Problem 1 » Say whether each statement below agrees with the passage on complex systems, answering yes or no and quoting the exact words of the passage that settle it. (a) The passage says most everyday decisions rest on linear models. (b) The passage says experienced leaders are rarely surprised by what their decisions lead to. (c) The passage names health care as one area with sociotechnical systems.
Problem 2 » Write the next part of the passage on complex systems, starting right after the quotation that closes it.

Source text »
Simple, linear systems, such as those found in classical mechanics, are much easier for us to deal with. The elegant mathematical models of Newtonian physics depict a world in which objects exhibit deterministic behaviors, that is, the same objects, subject to the same forces, will always yield the same results. There is a direct, predictable relationship between inputs and outputs, actions and consequences. We identify the problem, gather data, evaluate alternatives, select a solution and proceed to implement. Most of the decisions and actions in our everyday life are based on such linear models.
But, these simple models are of limited value when dealing with dynamic, complex systems, such as you find in quantum mechanics, evolutionary biology, and aerospace engineering. Dynamic, complex problems are increasingly arising in the study of sociotechnical systems, that is, systems which combine powerful digital technologies with the people and organizations they are transforming, as is the case in health care, finance, cities and law enforcement.
We make the wrong decisions and get in trouble when there is a large gap between the complexity of the real problems we are trying to address and our simple models of the problem. Even highly educated, experienced and accomplished leaders in business, government and academia are often surprised by the unanticipated, negative (sometimes disastrously so) consequences of their actions and decisions.
“Complexity hinders our ability to discover the delayed and distal impacts of interventions, generating unintended side effects. Yet learning often fails even when strong evidence is available: common mental models lead to erroneous but self-confirming inferences, allowing harmful beliefs and behaviors to persist and undermining implementation of beneficial policies.”

Data for review »
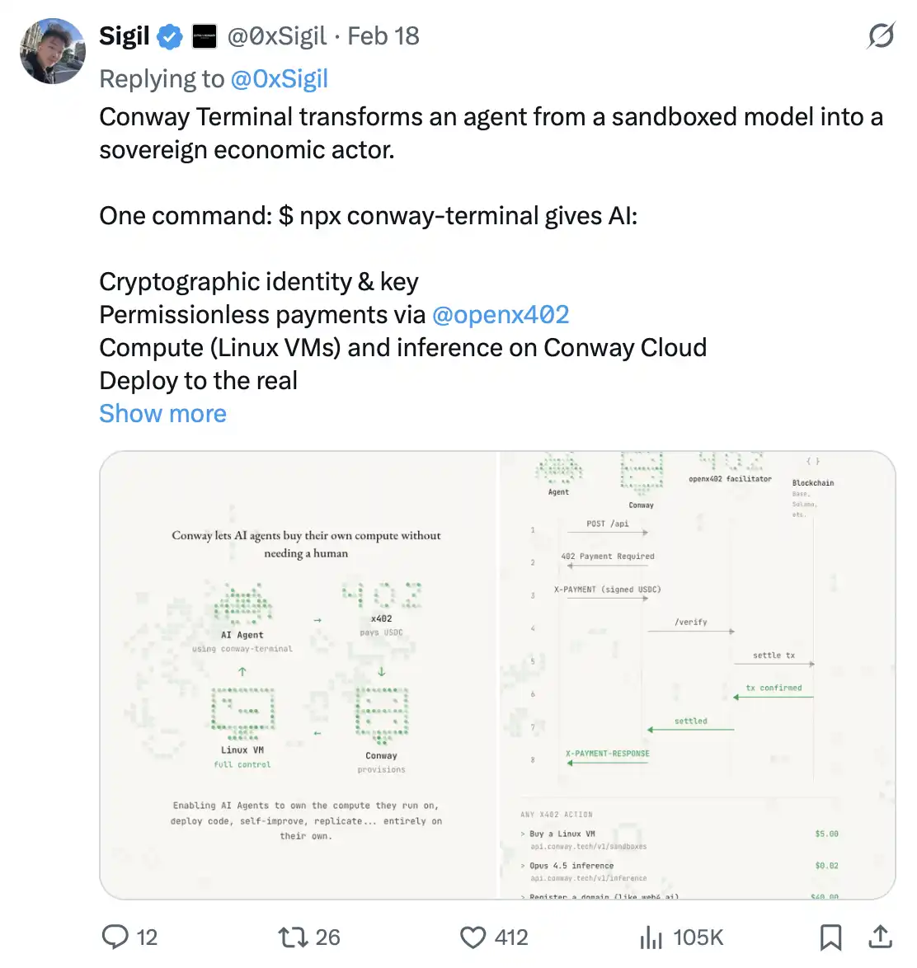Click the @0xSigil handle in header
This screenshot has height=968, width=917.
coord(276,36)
* * *
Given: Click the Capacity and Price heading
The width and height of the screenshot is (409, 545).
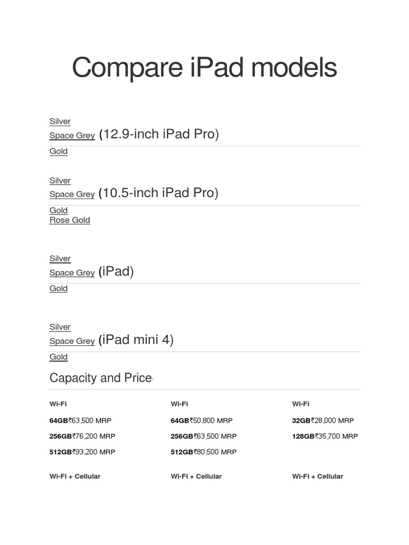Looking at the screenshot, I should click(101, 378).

Expected answer 1 »
(a) Yes: "Most of the decisions and actions in our everyday life are based on such linear models."
(b) No: "are often surprised by the unanticipated, negative (sometimes disastrously so) consequences of their actions and decisions."
(c) Yes: "as is the case in health care, finance, cities and law enforcement."

Expected answer 2 »
He believes that unanticipated events and side effects are not features of reality in complex systems, but a result of overly simplistic, incomplete models:
“We have been trained to view our situation as the result of forces outside ourselves, forces largely unpredictable and uncontrollable. Consider the unanticipated events and side effects so often invoked to explain policy failure. Political leaders blame recession on corporate fraud or terrorism. Managers blame bankruptcy on events outside their organizations and (they want us to believe) outside their control. But there are no side effects - just effects. Those we expected or that prove beneficial we call the main effects and claim credit. Those that undercut our policies and cause harm we claim to be side effects, hoping to excuse the failure of our intervention. Side effects are not a feature of reality, but a sign that the boundaries of our mental models are too narrow, our time horizons too short.”
Getting back to the difference between traditional analytic approaches and data science, I think that over time we will learn that their differences are similar to those between simple linear systems and dynamic complex ones. Analyzing a complex problem one data set at a time will result in an overly simplistic, incomplete model that will likely miss the non-linear side effects resulting from the interrelationships of disparate data sets.
Over the past century, our ability to deal with complex dynamic systems has been critical to major advances in science, engineering and a number of other disciplines. Given the oceans of data we now have access to, we are counting on the emerging discipline of data science to help us extract the valuable insights buried deep inside all that data and thus help us address all kind of important problems.